Make some optimizations to the CMake build system #161981

christopherbate · 2025-10-04T22:52:11Z

I profiled initial CMake configuration and generation (Ninja) steps in LLVM-Project with just LLVM, MLIR, and Clang enabled using the command shown below. Based on the profile, I then implemented a number of optimizations.

All the optimizations are hid behind extra flags which are set to have no change with existing logic (except for check_linker_flag optimization below and the optimization of GoogleBenchmark flags).
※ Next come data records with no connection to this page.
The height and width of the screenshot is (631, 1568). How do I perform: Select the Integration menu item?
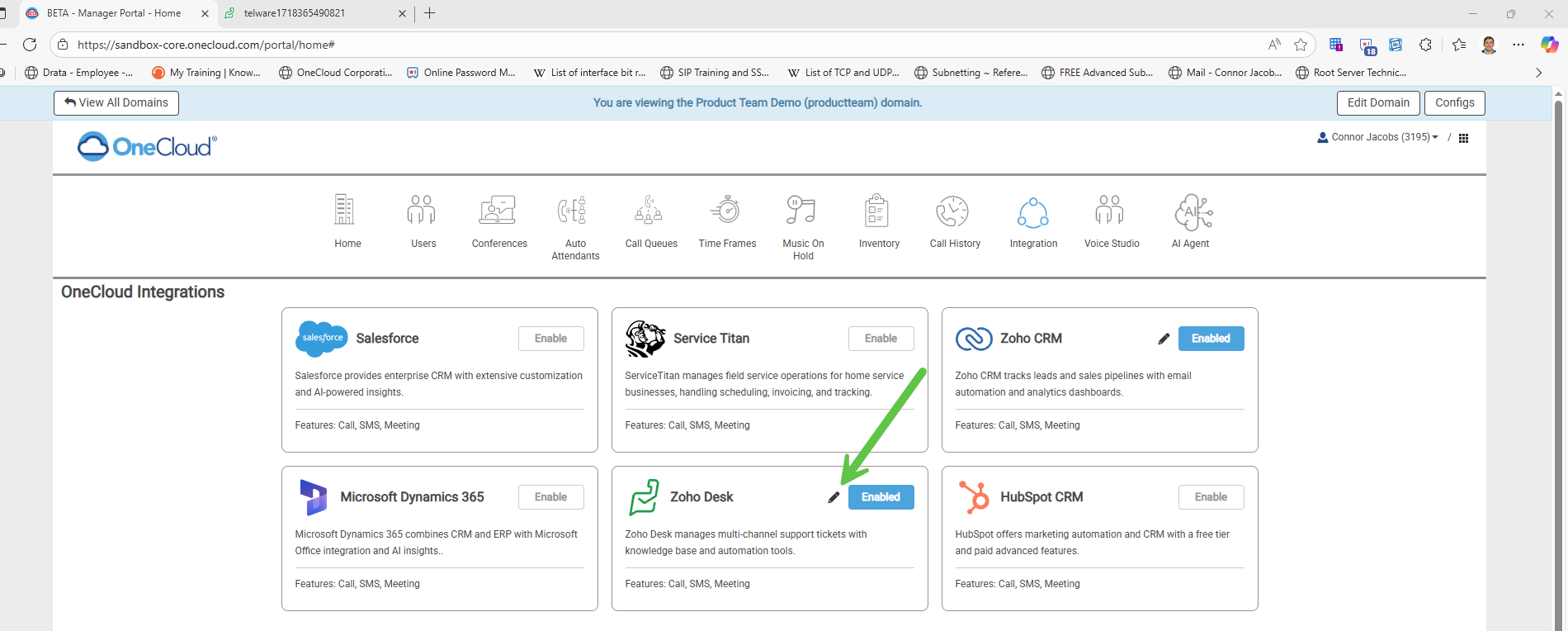1033,221
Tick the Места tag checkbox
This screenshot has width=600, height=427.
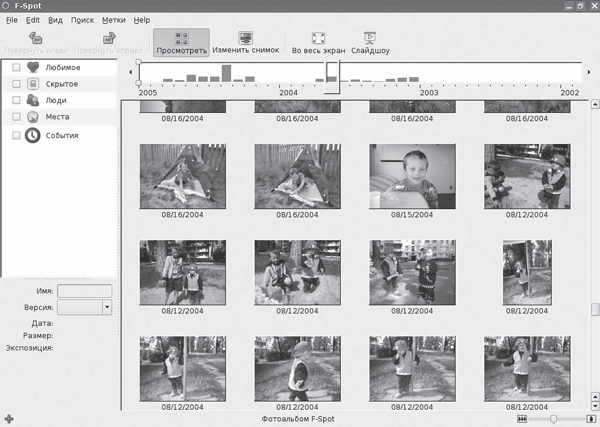click(16, 118)
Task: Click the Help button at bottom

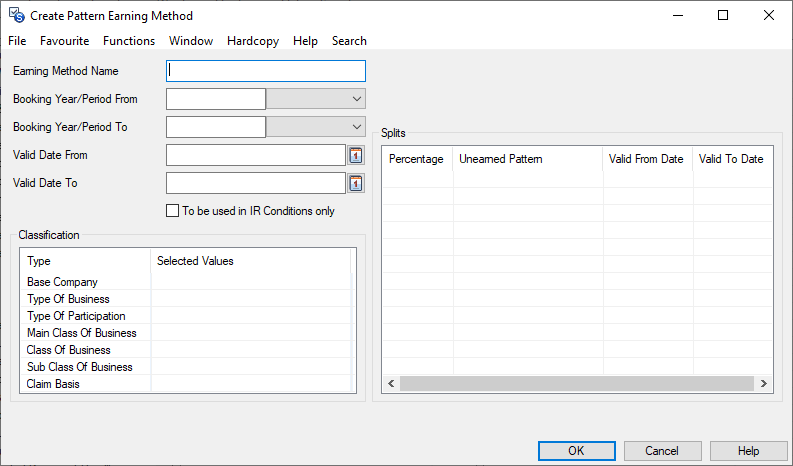Action: point(748,451)
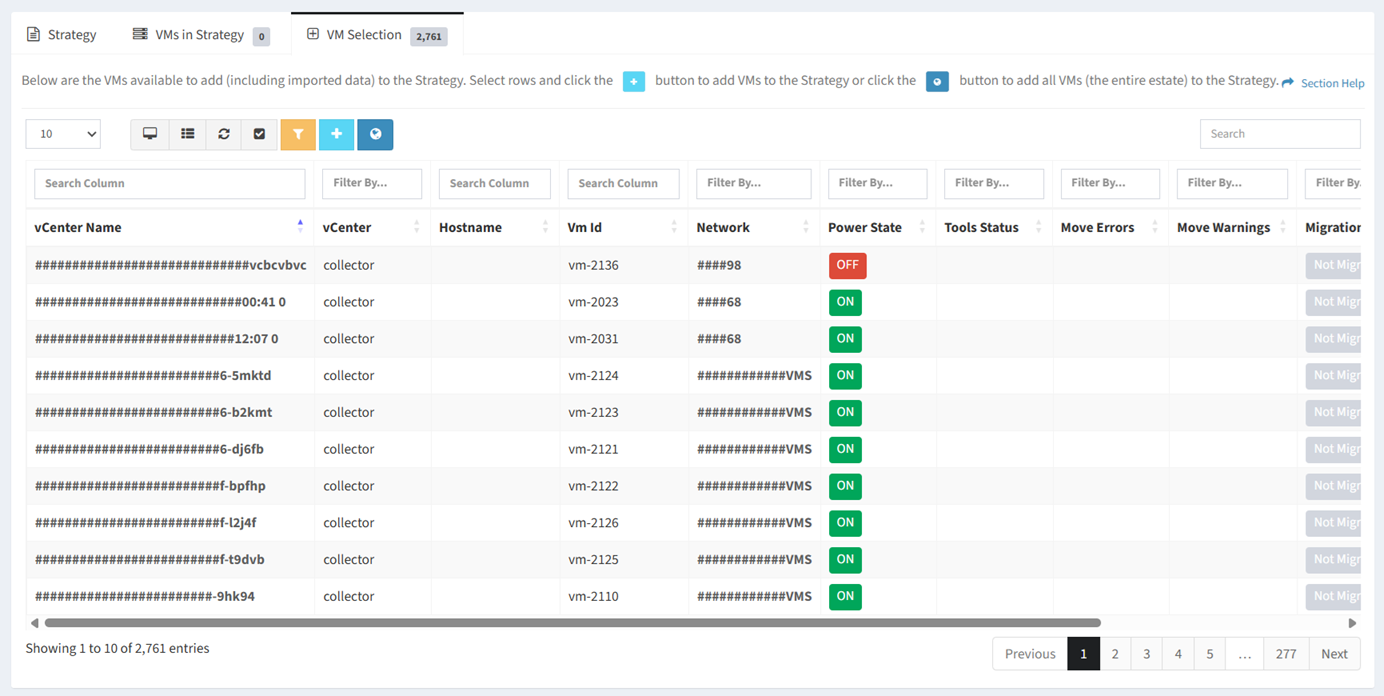Add entire estate with dark-blue globe button

[x=375, y=134]
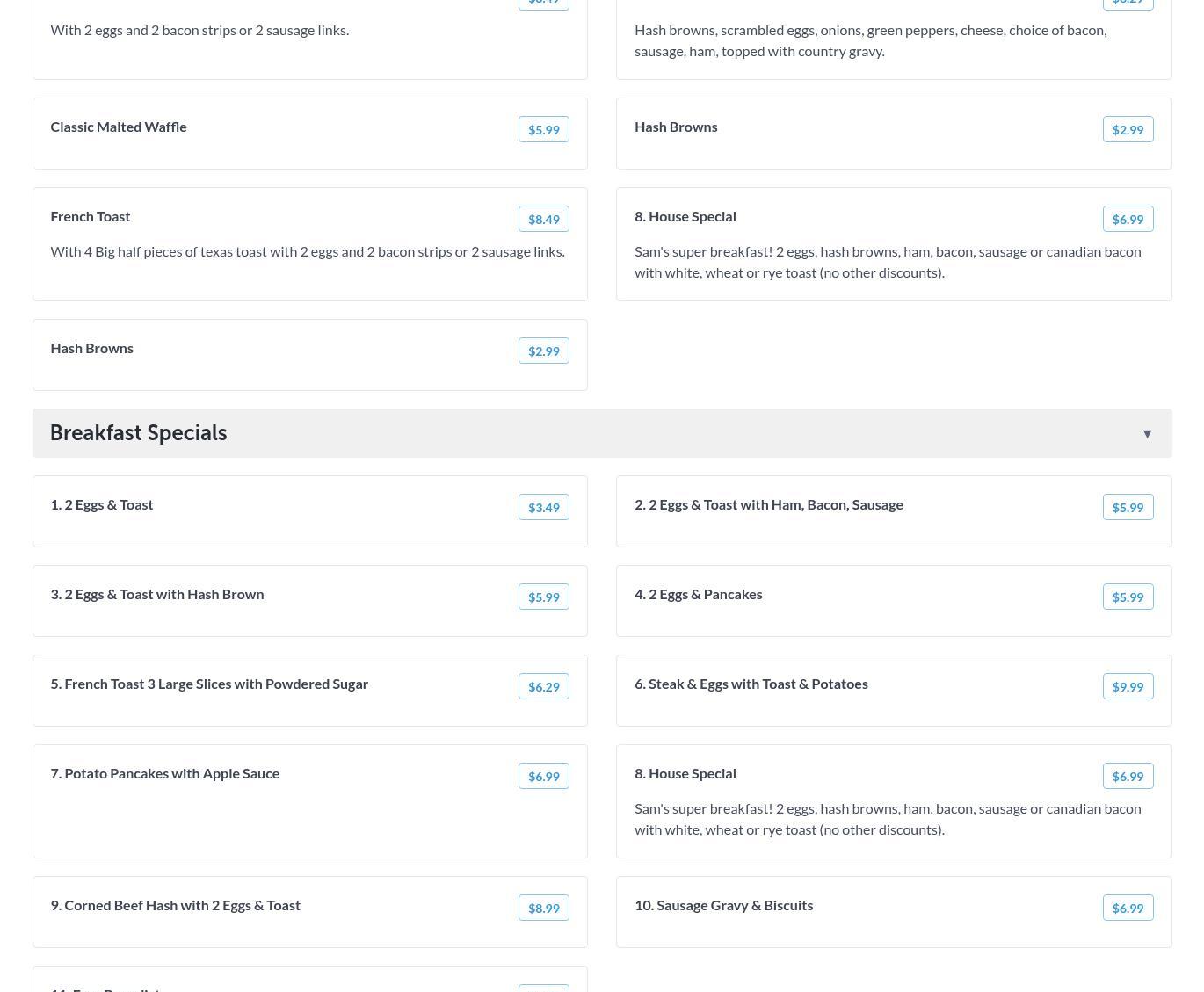Collapse the Breakfast Specials section arrow
Screen dimensions: 1204x992
1147,433
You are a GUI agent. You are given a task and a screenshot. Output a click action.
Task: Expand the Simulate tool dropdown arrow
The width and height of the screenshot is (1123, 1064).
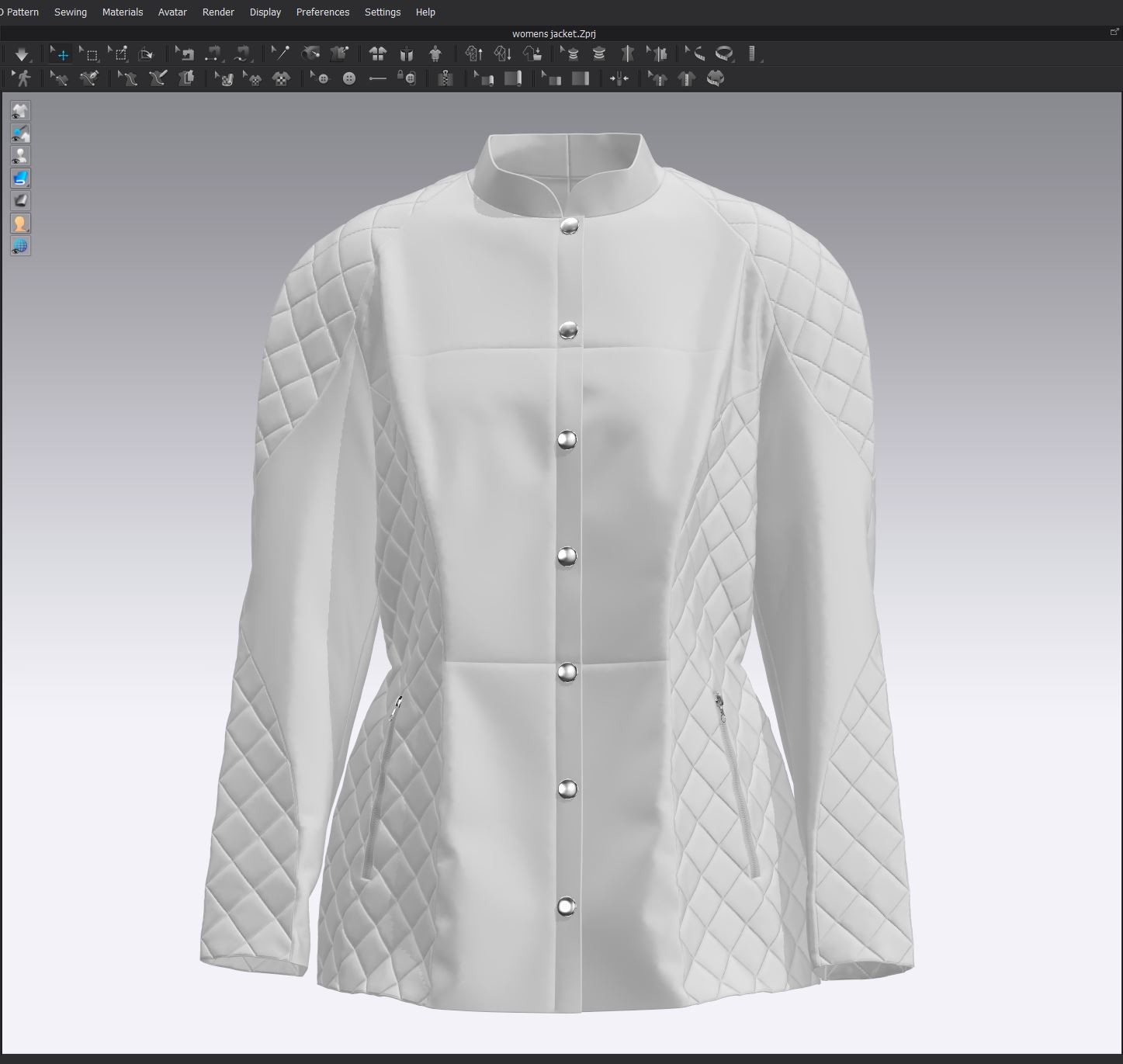pos(33,62)
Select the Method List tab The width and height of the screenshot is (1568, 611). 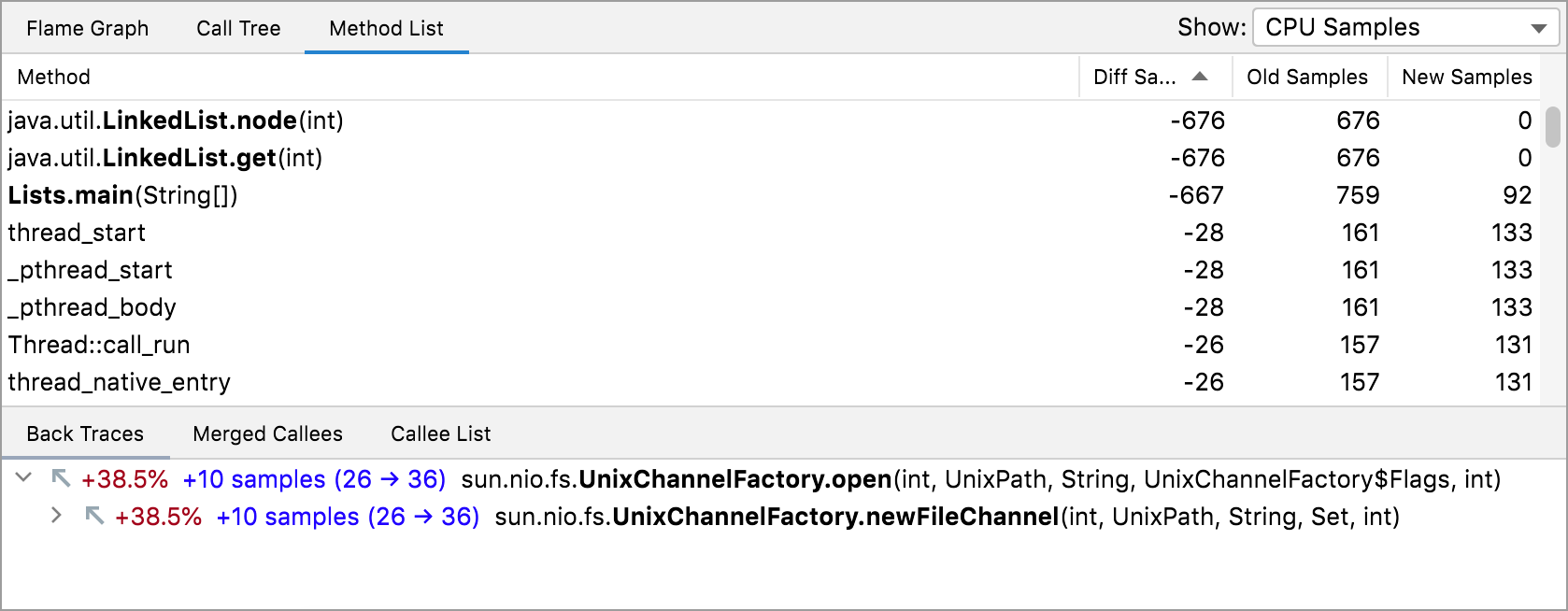point(386,29)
LLVM_ENABLE_EXPENSIVE_CMAKE_CHECKS
LLVM_ENABLE_LIT_CONVENIENCE_TARGETS
LLVM_TOOLCHAIN_CHECK_CACHE

Initial time of cmake command @ 679d2b2 on my workstation:

-- Configuring done (17.8s)
-- Generating done (6.9s)

After all below optimizations:

-- Configuring done (12.8s)
-- Generating done (4.7s)

With a "toolchain check cache" (explained below):

-- Configuring done (6.9s)
-- Generating done (4.3s)

There's definitely room for more optimizations, I think <10sec end-to-end for this command is definitely doable.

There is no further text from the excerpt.